Le CBD est considéré comme un antispasmodique, un anxiolytique, un anti-inflammatoire et un analgésique.

Il n’empêche: avec tous ses avantages, cette plante millénaire ne va pas disparaître dans un avenir proche. Les nouvelles technologies apporteront également de nouvelles possibilités d’utilisation. Depuis quelques années déjà, des blocs et des panneaux de chanvre sont utilisés pour la construction de maisons. L’année dernière, à Paris, un gymnase entier a été construit exclusivement en chanvre, et au Canada, il existe un entrepôt en chanvre.

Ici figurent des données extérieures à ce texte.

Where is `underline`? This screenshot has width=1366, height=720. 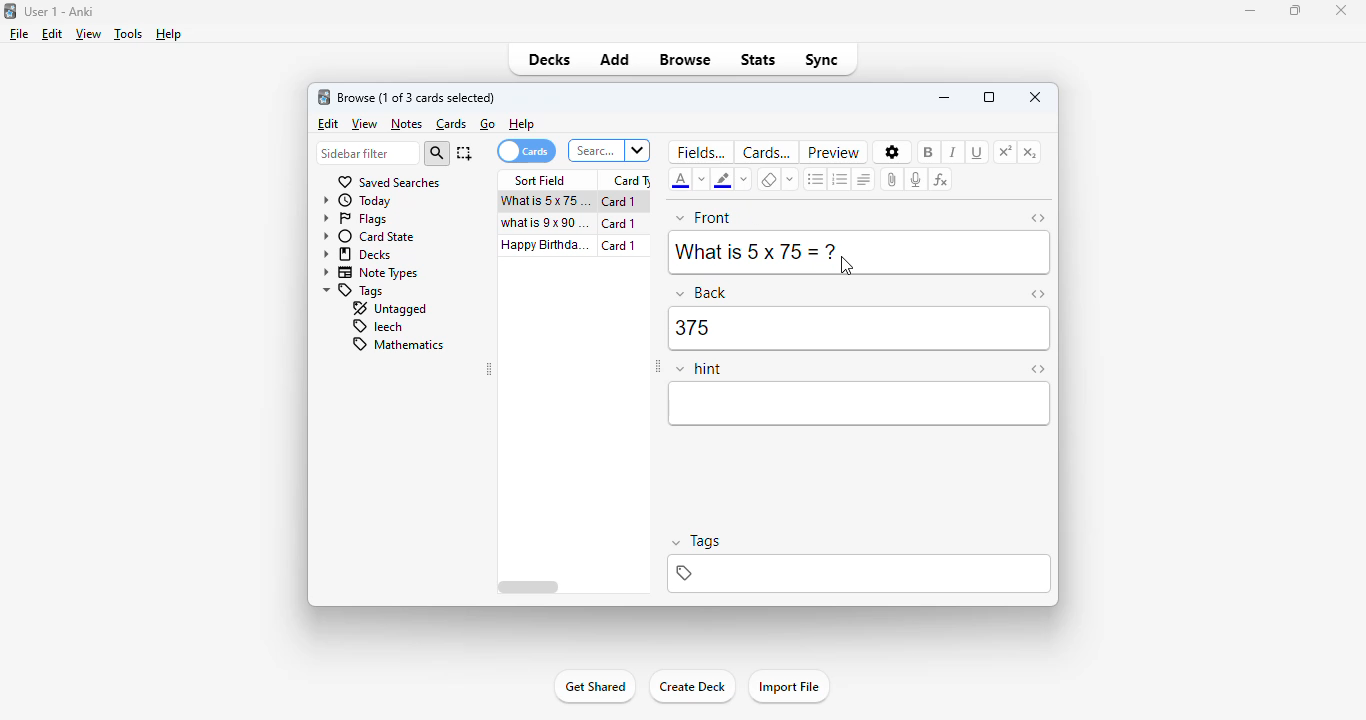 underline is located at coordinates (977, 153).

Les avantages, selon les responsables: le chanvre en tant que matériau de construction est extrêmement hydrofuge, résistant à la déchirure et absorbe du CO2.

L’utilisation médicale est probablement encore plus intéressante d’un point de vue économique. Le CBD est considéré comme un antispasmodique, un anxiolytique, un anti-inflammatoire et un analgésique. Les composants de la plante de chanvre sont utilisés depuis des années dans le domaine médical, par exemple pour la maladie d’Alzheimer, la dépression ou l’épilepsie. On dit même que le cannabis peut aider à combattre le cancer. Il existe d’ailleurs de nombreuses success-stories qui sont récitées comme des mantras sur les forums Internet. Les thérapies correspondantes et leurs résultats font encore l’objet de recherches.

Legalize it!

La légalisation du cannabis contenant du THC fait depuis longtemps l’objet de débats et de controverses dans le monde politique. Le gouvernement allemand a fait un grand pas en avant à la mi-avril. Il travaille sur un projet de loi selon lequel la possession de 25 grammes de fleurs de chanvre contenant du THC et la culture personnelle de trois plantes au maximum seront à l’avenir dépénalisées. En Suisse, un essai pilote de distribution légale de cannabis dans les pharmacies bâloises est actuellement en cours, et des parlementaires lancent régulièrement des propositions dans ce sens. Si la légalisation devait un jour arriver chez nous aussi, cela devrait donner à la production en Suisse un coup de fouet nettement plus important que la légalisation du CBD en 2017.